# Lavoro richiesto
1 - Nel testo sull'Ordine di San Giovanni, trasforma in un breve elenco puntato il paragrafo che comincia con "Tutti i Cavalieri erano religiosi", mantenendo i fatti principali.
2 - Rispondi in breve a queste domande sul testo sull'Ordine di San Giovanni:
(a) Intorno a quale anno risale la nascita dell'ordine?
(b) A quale santo fu dedicata la chiesa costruita a Gerusalemme?
(c) Qual è il titolo del libro di Rosa citato nel testo?
3 - Prosegui il testo sull'Ordine di San Giovanni a partire dalla sua ultima frase.

# Testo fornito
Già dalla sua fondazione evidenziò un rapporto privilegiato con l’Italia e in particolare con la repubblica marinara di Amalfi.Non è un caso se nei secoli successivi avrebbe formalizzato quale propria insegna la croce ad otto punte a coda di rondine, simbolo della città.

La  sua nascita risale agli anni intorno al 1050, in quegli anni alcuni mercanti dell'antica repubblica marinara di Amalfi ottennero il permesso di costruire a Gerusalemme una chiesa, un convento e un ospedale nel quale assistere i pellegrini.

Quella chiesa fu dedicata a San Giovanni Battista, perché in quel sito, secondo la tradizione, un angelo aveva annunciato il concepimento del Battista (o, secondo altri, sarebbe avvenuto il suo martirio).

Lì nacque una comunità monastica “l'Ordine di San Giovanni di Gerusalemme”, che si dedicava alla gestione dell'ospedale per l'assistenza dei pellegrini in Terra Santa. 

Tutti i Cavalieri erano religiosi, legati dai tre voti monastici di Povertà, Castità e Obbedienza, adottarono come insegna la croce amalfitana a otto punte che oltre a legarli alle loro origini simboleggiava le beatitudini della fede. Lo stendardo era rosso, la croce bianca, i mantelli neri.

Sulla Grande storia si innestano le vicende personali dei suoi protagonisti, in un amalgama creativo di un’abile penna, con colpi di scena che avvincono alla pagina fino al finale. 

 


Ne La reliquia perduta Rosa ripercorre la Grande storia, incasellando le vicende di alcuni membri dell’ordine dei cavalieri di San Giovanni, di Gerusalemme, di Rodi e poi di Malta che tutti conosciamo come l'ordine dei cavalieri di Malta.

[Dati di puntamento per schermate e pagine]

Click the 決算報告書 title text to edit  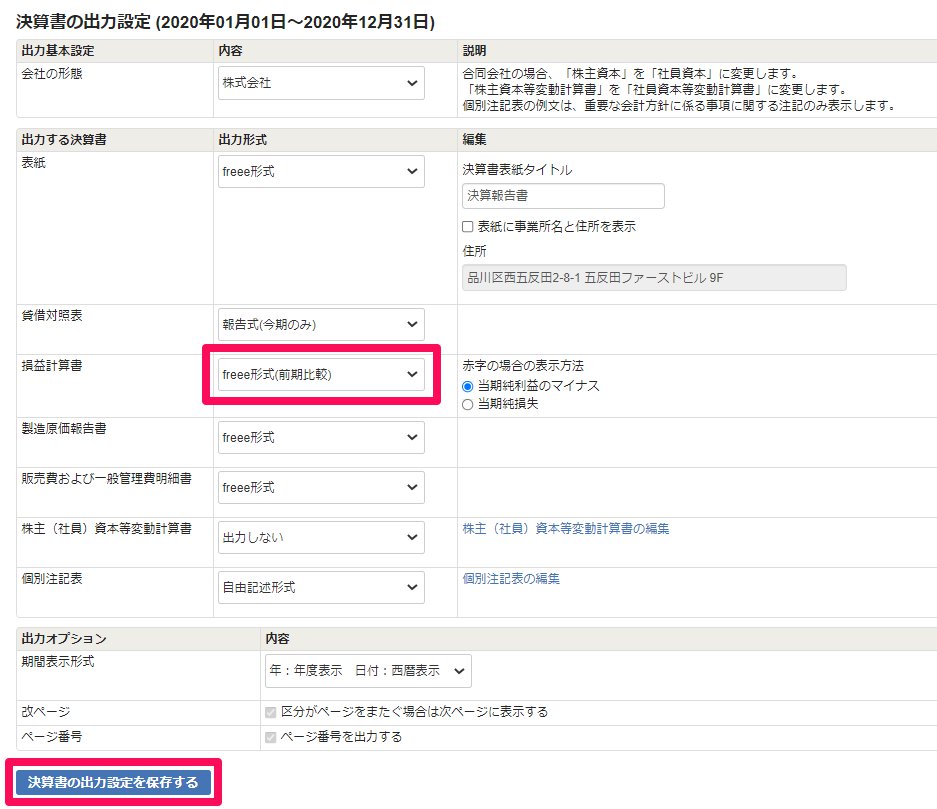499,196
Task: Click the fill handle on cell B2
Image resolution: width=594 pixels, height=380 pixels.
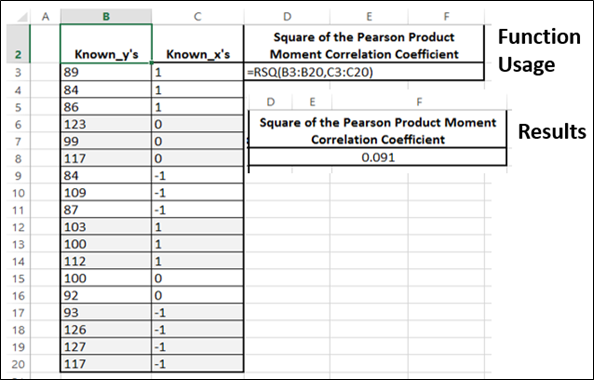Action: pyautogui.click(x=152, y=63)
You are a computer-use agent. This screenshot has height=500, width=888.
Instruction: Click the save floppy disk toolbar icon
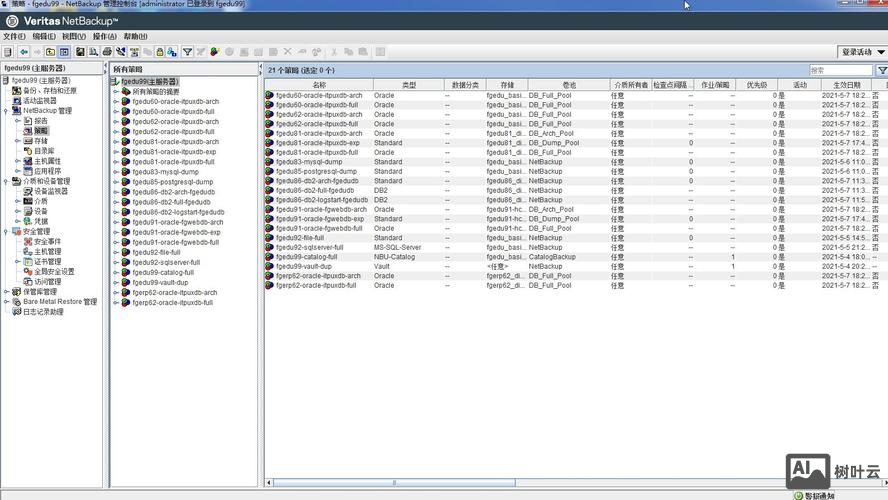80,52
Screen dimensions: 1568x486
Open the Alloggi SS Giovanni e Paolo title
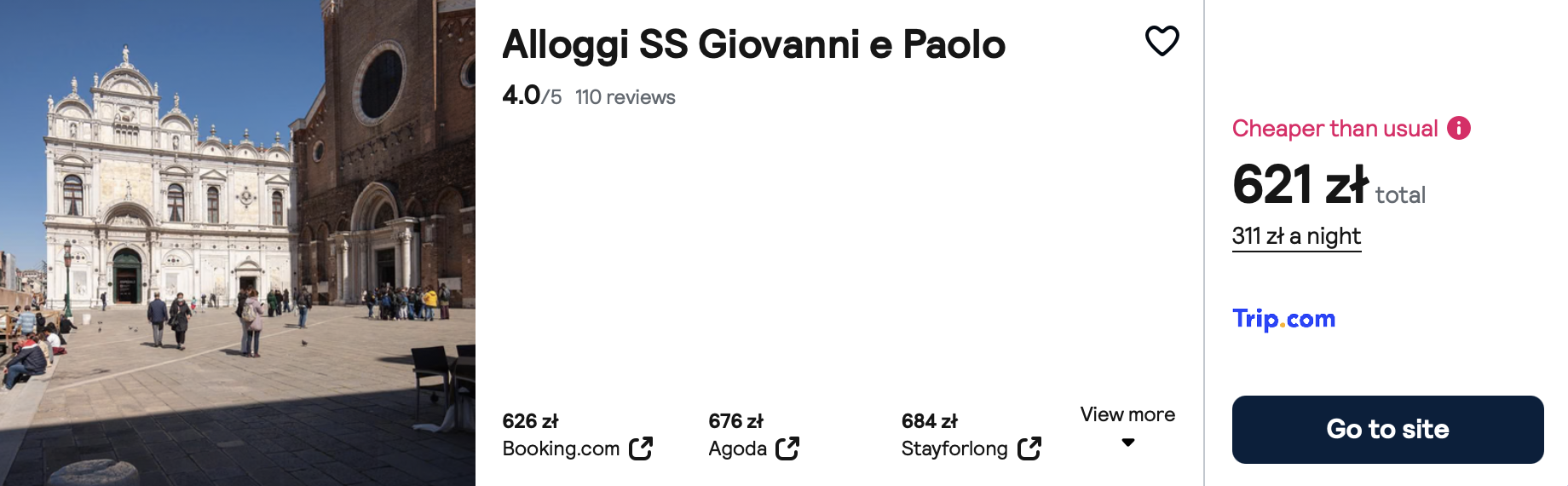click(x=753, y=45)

# Risposte per compito
1 -
- Tutti i Cavalieri erano religiosi, vincolati dai voti di povertà, castità e obbedienza.
- Come insegna scelsero la croce amalfitana a otto punte, che li legava alle loro origini e simboleggiava le beatitudini della fede.
- Lo stendardo era rosso, la croce bianca e i mantelli neri.

2 -
(a) Intorno al 1050.
(b) A San Giovanni Battista.
(c) La reliquia perduta.

3 -
L’ambientazione storica della vicenda si colloca tra Rodi Napoli e Malta dal 1522 al 1535, cioè negli anni in cui l'offensiva turca nel Mediterraneo è particolarmente accesa. La copertina riporta Il palazzo dei cavalieri a Rodi, da dove prende le mosse la vicenda.

 


Fin dalle prime pagine del libro siamo proiettati nell'ospitale, il grande ospedale costruito dai cavalieri,  in una sala dove campeggiano il dipinto di San Giovanni e la croce ottagona che è il simbolo dei cavalieri, e ci riporta il motto di questi cavalieri, un motto latino: Tuitio Fidei et Obsequium Pauperum "difesa della fede e aiuto ai poveri.

Nella reliquia perduta Rosa ripercorre la Grande storia, incasellando le vicende di alcuni membri dell’ordine dei cavalieri di San Giovanni, di Gerusalemme, di Rodi e poi di Malta che tutti conosciamo come l'ordine dei cavalieri di Malta.

Ci troviamo nell'isola di Rodi, dove l'ordine si era trasferito sin dal 1310, proveniente prima da Cipro e prima ancora da Gerusalemme. L’ambientazione storica della vicenda si colloca tra Rodi, Napoli e Malta dal 1522 al 1535, cioè negli anni in cui l'offensiva turca nel Mediterraneo è particolarmente accesa.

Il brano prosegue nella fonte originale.